8. On-Chain Data Anchoring and Storage Architecture

Efficient persistence of Baseline data on the FirmaChain mainnet is one of the protocol's most consequential engineering challenges. A single Verification Object with its evidence graph, feature vectors, and attestation records can exceed 500 KB in serialized form. Writing this volume per-evaluation to a Cosmos SDK blockchain at sub-second finality is infeasible without a layered anchoring strategy.

8.1 Design Principles

Anchor the minimum, store the maximum off-chain. The chain records cryptographic commitments (hashes) and lightweight metadata. The full VO payloads, evidence units, and evidence graphs reside in an off-chain data availability layer.
Batch aggressively. Individual VO anchoring transactions are cost-prohibitive at high throughput. Multiple VOs are batched into a single Merkle root commitment per block window.
Separate hot state from cold archive. Recent VOs (< 30 days) are indexed in hot PostgreSQL replicas for API serving. Historical VOs are compressed and migrated to an archival tier. The chain itself only ever stores fixed-size commitment records.
Verification-first: the chain proves integrity, not stores data. A validator or auditor can independently verify any VO by: (1) retrieving the full VO from the off-chain layer, (2) recomputing its content hash, (3) confirming the hash is anchored on-chain at the claimed block height.
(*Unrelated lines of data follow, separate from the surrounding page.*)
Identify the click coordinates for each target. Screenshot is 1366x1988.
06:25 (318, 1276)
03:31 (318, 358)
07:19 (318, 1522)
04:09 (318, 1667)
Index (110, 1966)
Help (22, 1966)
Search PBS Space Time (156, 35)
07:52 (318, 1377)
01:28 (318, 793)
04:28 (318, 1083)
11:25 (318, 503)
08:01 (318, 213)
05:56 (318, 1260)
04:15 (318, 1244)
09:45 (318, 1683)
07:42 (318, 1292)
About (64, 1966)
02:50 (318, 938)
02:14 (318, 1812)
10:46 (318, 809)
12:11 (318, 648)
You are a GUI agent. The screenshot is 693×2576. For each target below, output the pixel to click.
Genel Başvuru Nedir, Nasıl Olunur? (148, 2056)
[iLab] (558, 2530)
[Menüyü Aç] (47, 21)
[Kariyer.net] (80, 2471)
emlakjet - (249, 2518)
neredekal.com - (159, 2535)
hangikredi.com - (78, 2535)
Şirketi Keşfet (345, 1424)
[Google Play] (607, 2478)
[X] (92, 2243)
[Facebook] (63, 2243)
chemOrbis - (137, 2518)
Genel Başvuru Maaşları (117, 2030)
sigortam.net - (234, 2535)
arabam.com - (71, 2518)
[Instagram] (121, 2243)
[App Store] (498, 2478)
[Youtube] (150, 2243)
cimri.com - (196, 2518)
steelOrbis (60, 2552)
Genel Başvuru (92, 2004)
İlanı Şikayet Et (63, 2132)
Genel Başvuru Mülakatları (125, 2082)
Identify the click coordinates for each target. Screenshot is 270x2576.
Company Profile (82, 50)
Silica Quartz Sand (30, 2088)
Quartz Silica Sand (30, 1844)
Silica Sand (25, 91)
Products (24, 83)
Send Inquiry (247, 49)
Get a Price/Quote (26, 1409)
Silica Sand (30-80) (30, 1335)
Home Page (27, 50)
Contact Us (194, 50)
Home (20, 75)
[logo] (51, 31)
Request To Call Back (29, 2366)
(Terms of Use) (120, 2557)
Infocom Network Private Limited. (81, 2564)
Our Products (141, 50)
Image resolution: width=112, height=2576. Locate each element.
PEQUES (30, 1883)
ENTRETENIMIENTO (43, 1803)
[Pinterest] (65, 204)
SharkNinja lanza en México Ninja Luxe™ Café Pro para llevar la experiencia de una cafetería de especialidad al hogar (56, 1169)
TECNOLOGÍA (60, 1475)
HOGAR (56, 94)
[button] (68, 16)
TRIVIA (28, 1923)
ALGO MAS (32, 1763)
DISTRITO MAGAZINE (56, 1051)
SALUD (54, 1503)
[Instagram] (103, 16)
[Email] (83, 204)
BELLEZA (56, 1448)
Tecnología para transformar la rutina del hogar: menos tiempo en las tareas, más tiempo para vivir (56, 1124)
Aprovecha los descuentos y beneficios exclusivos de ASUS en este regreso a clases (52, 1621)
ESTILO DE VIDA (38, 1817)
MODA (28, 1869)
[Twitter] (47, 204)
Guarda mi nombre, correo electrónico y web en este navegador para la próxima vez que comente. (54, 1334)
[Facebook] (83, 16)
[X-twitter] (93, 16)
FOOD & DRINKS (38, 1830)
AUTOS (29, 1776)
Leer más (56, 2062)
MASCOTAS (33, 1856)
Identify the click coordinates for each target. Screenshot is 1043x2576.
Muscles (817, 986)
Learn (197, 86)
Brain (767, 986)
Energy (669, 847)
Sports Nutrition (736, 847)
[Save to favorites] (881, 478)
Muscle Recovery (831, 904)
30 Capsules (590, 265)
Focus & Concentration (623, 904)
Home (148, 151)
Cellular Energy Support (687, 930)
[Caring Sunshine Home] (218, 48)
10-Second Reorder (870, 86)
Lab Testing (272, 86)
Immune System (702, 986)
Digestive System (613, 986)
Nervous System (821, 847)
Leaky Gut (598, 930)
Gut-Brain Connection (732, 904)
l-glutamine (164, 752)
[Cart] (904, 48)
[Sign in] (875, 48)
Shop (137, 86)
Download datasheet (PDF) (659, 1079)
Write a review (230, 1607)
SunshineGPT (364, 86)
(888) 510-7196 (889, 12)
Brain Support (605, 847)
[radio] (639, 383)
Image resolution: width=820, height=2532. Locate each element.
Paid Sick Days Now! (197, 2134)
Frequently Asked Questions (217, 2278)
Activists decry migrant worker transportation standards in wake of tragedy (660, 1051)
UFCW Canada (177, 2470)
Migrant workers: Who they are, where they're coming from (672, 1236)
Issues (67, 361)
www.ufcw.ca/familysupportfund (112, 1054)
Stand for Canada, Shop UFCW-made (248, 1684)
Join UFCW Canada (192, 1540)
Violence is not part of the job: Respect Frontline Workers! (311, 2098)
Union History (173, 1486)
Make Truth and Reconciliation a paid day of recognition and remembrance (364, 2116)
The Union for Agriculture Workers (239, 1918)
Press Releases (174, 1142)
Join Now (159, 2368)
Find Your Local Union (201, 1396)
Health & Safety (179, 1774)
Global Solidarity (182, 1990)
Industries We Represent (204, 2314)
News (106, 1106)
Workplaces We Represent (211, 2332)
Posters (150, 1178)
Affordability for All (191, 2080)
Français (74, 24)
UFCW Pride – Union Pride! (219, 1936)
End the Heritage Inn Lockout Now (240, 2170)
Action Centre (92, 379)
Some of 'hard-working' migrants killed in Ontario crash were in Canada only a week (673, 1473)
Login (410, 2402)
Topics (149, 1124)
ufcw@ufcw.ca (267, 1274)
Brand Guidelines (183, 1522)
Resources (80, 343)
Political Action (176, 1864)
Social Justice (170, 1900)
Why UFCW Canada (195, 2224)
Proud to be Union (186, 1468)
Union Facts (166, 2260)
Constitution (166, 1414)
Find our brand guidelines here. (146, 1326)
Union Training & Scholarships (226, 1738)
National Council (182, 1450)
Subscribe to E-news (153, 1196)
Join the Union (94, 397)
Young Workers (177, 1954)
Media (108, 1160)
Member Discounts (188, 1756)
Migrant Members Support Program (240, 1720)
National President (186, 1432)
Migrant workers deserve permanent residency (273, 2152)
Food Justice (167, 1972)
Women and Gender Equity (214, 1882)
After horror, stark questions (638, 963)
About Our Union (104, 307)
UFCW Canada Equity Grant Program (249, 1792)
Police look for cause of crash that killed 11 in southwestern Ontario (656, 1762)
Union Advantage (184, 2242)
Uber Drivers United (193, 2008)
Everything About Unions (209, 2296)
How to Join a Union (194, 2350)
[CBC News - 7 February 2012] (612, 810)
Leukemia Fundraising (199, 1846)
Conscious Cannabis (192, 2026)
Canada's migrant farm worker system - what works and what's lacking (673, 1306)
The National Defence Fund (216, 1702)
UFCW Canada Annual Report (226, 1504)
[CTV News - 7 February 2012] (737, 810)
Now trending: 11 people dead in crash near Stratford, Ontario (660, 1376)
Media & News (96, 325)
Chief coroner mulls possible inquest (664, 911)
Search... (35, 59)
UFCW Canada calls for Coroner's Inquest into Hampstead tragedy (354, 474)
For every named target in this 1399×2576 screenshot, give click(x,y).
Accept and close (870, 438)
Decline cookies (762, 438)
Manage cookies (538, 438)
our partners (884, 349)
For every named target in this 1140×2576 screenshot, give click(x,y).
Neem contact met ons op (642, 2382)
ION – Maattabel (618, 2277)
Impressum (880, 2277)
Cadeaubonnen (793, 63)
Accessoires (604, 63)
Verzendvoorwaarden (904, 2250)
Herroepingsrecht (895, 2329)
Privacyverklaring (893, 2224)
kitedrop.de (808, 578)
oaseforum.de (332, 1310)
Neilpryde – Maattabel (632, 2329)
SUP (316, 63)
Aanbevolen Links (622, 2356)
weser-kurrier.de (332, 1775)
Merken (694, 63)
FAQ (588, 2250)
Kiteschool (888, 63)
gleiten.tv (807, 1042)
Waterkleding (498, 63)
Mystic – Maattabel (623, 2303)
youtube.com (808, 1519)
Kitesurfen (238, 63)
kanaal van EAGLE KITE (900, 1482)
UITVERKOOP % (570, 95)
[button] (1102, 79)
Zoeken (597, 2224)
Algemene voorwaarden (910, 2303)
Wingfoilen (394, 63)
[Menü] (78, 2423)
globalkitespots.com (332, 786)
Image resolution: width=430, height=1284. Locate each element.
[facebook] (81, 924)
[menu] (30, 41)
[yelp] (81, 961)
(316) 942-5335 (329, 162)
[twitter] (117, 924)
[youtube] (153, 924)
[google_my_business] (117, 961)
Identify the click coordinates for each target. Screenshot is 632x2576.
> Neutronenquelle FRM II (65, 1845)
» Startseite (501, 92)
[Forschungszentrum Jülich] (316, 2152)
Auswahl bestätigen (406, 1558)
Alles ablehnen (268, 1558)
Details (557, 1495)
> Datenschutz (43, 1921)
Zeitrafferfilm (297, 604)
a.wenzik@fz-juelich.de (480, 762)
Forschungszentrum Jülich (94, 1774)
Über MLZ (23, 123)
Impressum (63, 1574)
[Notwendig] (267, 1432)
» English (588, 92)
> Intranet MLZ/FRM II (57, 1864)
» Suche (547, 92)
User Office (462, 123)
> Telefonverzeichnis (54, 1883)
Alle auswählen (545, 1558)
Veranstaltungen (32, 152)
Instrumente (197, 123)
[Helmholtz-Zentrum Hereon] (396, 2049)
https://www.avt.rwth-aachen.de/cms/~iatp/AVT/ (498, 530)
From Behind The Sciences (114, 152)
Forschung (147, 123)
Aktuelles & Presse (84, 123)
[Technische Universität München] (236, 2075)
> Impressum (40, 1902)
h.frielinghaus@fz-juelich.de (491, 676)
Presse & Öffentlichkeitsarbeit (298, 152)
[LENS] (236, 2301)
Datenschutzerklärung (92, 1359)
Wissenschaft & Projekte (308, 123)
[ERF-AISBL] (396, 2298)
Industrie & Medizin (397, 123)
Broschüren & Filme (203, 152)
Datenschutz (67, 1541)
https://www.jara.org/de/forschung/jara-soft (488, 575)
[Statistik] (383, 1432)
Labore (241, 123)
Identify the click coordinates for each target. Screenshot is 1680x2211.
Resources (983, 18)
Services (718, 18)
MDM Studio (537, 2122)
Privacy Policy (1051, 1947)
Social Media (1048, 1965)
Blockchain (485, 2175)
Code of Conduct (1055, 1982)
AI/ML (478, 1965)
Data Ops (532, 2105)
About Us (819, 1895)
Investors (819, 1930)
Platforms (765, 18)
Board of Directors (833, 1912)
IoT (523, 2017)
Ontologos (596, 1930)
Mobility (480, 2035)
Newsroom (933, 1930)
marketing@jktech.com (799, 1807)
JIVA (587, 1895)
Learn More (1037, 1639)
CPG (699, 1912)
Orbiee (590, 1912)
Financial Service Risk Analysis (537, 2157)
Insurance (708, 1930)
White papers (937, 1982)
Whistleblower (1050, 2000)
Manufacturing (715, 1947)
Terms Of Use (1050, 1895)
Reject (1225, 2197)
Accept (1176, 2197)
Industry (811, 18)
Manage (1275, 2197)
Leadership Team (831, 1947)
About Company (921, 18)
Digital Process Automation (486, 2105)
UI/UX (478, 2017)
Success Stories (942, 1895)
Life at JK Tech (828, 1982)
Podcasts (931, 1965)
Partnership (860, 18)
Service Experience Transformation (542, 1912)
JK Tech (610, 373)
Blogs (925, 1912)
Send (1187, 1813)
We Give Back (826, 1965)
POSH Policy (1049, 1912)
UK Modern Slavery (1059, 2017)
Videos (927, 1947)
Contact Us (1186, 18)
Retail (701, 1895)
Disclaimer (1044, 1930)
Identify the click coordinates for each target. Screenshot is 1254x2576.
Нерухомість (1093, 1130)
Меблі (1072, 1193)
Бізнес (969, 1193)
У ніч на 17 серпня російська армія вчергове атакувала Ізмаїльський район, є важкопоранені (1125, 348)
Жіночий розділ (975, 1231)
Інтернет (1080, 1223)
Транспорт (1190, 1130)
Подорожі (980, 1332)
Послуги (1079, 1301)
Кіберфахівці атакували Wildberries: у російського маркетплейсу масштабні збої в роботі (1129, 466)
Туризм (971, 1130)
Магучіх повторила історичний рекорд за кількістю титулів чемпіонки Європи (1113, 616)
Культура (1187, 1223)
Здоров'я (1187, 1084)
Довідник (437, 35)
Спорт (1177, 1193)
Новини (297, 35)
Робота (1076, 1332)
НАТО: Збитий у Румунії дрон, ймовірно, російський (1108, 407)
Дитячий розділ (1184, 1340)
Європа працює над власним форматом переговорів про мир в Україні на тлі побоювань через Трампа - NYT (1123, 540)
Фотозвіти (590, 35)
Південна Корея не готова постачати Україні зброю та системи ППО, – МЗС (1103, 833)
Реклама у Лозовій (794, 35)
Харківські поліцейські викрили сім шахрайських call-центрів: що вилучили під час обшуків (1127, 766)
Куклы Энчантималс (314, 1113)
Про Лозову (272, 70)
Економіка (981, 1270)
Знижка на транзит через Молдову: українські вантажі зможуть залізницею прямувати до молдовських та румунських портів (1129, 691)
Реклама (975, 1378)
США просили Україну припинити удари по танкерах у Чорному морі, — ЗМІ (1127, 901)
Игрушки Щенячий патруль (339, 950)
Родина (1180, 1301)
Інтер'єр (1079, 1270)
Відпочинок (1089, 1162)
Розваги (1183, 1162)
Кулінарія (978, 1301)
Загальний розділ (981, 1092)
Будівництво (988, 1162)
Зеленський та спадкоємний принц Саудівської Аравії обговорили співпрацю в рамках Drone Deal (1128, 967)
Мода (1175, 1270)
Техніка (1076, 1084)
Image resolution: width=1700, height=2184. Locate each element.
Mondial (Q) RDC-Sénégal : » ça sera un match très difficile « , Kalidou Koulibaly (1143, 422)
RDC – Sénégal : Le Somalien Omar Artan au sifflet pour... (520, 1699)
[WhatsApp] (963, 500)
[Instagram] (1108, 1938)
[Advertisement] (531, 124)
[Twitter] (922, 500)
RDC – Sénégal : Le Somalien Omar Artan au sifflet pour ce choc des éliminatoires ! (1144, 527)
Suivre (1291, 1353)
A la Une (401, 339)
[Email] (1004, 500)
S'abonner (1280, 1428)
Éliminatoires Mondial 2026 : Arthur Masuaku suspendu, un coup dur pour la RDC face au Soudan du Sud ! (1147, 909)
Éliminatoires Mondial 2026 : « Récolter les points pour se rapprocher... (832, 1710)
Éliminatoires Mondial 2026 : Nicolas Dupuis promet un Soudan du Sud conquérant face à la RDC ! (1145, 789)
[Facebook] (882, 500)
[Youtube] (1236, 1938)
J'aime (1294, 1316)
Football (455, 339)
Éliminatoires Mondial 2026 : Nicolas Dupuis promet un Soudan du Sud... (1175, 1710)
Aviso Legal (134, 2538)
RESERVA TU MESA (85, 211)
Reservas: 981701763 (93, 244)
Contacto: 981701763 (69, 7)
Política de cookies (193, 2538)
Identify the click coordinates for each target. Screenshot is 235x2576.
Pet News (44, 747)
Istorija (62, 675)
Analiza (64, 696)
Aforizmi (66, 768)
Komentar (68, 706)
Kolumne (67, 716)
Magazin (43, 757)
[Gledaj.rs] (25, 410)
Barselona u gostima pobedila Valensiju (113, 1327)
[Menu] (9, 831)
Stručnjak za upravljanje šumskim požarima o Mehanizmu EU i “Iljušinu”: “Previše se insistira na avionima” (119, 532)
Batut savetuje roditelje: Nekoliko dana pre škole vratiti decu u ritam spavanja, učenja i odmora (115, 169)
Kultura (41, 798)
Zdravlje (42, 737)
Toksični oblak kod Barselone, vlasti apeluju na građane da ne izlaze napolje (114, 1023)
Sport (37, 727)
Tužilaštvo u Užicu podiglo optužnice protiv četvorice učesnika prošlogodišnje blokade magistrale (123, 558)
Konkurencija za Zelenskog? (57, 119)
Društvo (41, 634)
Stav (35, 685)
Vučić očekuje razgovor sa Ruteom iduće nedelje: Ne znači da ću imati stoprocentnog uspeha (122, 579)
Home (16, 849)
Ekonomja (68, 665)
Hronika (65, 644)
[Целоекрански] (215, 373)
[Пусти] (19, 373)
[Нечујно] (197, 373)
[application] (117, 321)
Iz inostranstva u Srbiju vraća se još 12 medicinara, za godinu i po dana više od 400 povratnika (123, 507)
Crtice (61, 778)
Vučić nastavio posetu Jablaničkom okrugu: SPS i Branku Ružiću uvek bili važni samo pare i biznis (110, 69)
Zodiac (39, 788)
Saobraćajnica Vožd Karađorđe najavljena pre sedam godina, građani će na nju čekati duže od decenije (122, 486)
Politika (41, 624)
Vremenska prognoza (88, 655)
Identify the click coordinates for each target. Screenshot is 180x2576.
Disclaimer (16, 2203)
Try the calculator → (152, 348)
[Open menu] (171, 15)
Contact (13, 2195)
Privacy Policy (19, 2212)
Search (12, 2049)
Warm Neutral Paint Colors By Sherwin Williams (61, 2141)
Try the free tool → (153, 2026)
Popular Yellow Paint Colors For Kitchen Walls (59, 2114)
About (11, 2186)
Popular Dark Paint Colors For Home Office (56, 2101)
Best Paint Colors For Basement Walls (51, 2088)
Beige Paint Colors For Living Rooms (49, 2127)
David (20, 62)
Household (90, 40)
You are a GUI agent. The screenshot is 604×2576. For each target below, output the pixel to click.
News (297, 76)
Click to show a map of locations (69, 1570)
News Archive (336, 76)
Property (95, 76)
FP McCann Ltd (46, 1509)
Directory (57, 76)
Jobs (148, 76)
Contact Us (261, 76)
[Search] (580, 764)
8.2 Anchoring Transaction Schema

Each anchoring transaction on FirmaChain commits a batch of VOs using a single Merkle root:

{
  "MsgAnchorBatch": {
    "sender":           "string           // Operator address (bech32)",
    "batchId":          "string           // Content-addressed batch identifier",
    "merkleRoot":       "bytes32          // Root of Merkle tree over VO content hashes",
    "voCount":          "uint32           // Number of VOs in this batch",
    "engineVersion":    "string           // Engine version used for this batch",
    "blockRangeFrom":   "uint64           // Earliest source-chain block referenced",
    "blockRangeTo":     "uint64           // Latest source-chain block referenced",
    "sourceChain":      "string           // 'solana' | 'ethereum' | 'base' | 'arbitrum'",
    "timestamp":        "int64            // Unix timestamp of batch creation"
  }
}

On-Chain State (per batch):

{
  "AnchorRecord": {
    "batchId":          "string",
    "merkleRoot":       "bytes32",
    "voCount":          "uint32",
    "engineVersion":    "string",
    "anchoredAt":       "int64            // FirmaChain block time",
    "blockHeight":      "uint64           // FirmaChain block height",
    "operator":         "string           // Anchoring operator address"
  }
}

Storage cost per batch: ~220 bytes of on-chain state, regardless of the number of VOs in the batch.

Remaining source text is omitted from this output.